Top of RECORDS TO PROCESS

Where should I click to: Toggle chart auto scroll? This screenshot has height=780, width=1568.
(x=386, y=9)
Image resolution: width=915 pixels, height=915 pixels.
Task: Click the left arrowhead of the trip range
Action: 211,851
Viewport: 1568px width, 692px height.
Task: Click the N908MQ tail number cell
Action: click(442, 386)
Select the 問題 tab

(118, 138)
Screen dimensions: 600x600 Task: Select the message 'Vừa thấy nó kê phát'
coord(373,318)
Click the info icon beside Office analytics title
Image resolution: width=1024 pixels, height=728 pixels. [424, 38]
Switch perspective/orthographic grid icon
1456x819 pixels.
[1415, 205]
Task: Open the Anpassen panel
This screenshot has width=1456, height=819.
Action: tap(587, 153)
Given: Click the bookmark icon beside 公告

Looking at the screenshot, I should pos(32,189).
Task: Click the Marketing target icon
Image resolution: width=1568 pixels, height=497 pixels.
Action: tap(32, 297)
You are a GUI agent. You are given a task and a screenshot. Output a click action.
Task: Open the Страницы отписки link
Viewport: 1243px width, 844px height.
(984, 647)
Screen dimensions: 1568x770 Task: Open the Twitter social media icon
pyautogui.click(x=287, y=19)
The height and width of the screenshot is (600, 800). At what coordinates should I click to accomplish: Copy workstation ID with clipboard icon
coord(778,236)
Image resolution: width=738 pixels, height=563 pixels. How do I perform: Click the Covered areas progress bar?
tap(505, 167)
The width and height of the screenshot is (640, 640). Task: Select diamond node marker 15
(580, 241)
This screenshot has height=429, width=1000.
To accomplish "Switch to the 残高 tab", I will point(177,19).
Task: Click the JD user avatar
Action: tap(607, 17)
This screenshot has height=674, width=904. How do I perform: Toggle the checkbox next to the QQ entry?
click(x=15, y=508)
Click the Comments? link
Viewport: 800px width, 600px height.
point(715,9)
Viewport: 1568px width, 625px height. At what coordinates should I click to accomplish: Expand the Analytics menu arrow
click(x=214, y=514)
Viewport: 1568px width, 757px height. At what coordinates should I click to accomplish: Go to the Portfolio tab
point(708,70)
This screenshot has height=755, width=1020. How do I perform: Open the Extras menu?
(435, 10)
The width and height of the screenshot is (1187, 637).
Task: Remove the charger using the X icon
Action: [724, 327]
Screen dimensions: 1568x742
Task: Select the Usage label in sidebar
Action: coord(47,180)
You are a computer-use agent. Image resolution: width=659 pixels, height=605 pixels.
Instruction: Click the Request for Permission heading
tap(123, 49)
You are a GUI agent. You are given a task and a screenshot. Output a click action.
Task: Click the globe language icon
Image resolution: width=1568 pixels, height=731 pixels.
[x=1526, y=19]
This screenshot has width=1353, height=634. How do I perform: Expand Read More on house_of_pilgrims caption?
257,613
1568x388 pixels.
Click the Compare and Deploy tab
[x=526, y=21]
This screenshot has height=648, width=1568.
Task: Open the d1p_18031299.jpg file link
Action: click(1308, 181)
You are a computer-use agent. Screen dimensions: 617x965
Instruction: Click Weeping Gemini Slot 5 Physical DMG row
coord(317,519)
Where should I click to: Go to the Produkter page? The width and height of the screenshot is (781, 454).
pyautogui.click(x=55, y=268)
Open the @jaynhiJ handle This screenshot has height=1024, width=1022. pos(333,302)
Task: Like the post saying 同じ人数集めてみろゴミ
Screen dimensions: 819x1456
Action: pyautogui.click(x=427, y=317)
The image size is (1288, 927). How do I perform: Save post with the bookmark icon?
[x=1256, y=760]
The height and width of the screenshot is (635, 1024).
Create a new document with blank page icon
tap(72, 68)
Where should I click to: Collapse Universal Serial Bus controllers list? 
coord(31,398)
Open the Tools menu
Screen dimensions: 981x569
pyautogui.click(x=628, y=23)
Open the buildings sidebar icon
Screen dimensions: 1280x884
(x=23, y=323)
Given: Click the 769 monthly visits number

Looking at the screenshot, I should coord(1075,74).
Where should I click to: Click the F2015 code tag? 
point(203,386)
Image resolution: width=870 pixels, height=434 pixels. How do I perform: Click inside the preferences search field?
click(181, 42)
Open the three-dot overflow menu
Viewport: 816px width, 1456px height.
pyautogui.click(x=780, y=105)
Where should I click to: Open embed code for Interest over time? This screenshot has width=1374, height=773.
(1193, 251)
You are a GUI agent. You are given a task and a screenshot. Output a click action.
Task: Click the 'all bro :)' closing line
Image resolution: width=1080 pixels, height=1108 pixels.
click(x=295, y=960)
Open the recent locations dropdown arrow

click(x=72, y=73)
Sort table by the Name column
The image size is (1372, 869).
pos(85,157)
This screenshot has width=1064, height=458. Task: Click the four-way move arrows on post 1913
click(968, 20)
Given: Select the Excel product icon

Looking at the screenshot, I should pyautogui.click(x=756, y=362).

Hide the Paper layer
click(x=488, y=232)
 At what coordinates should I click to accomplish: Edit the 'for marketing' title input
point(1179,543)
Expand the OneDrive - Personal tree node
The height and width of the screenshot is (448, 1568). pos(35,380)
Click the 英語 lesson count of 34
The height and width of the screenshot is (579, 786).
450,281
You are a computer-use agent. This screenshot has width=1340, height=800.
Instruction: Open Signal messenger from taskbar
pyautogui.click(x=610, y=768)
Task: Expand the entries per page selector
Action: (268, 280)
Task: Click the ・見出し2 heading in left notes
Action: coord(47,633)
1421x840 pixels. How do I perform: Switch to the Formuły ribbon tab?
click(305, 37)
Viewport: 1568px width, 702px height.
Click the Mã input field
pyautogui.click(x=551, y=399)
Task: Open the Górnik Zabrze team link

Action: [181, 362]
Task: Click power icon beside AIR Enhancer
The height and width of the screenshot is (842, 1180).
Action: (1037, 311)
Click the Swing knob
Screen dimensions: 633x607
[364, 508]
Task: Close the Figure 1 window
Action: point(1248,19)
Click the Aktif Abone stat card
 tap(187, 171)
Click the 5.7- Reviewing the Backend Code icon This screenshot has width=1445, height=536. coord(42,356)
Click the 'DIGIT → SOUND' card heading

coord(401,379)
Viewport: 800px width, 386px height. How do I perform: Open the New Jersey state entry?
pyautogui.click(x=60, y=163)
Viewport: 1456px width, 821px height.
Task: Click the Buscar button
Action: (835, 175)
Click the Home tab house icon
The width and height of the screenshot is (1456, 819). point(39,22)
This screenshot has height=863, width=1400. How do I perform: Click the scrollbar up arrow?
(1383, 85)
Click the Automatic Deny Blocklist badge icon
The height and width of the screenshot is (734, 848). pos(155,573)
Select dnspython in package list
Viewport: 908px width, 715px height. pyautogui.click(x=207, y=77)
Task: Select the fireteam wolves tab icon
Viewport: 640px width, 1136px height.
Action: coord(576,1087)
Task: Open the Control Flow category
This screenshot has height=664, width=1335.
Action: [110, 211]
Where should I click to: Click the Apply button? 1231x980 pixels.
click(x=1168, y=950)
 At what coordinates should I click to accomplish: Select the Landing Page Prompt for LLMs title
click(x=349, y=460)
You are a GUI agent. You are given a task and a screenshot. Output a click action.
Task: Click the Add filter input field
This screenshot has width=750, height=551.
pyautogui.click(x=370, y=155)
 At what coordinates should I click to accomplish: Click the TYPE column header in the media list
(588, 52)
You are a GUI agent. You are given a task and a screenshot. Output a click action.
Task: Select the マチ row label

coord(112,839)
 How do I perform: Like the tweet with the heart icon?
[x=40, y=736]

Bottom of RECORDS TO PROCESS

> **ASSIGNED TASK**
From the records above, pull every line that has the string "computer" and copy it.

> **SOLUTION TO THIS EXERCISE**
You are a computer-use agent. Image resolution: width=659 pixels, height=605 pixels.
You are a computer-use agent. Screen dimensions: 617x965
You are a computer-use agent. This screenshot has width=1340, height=800.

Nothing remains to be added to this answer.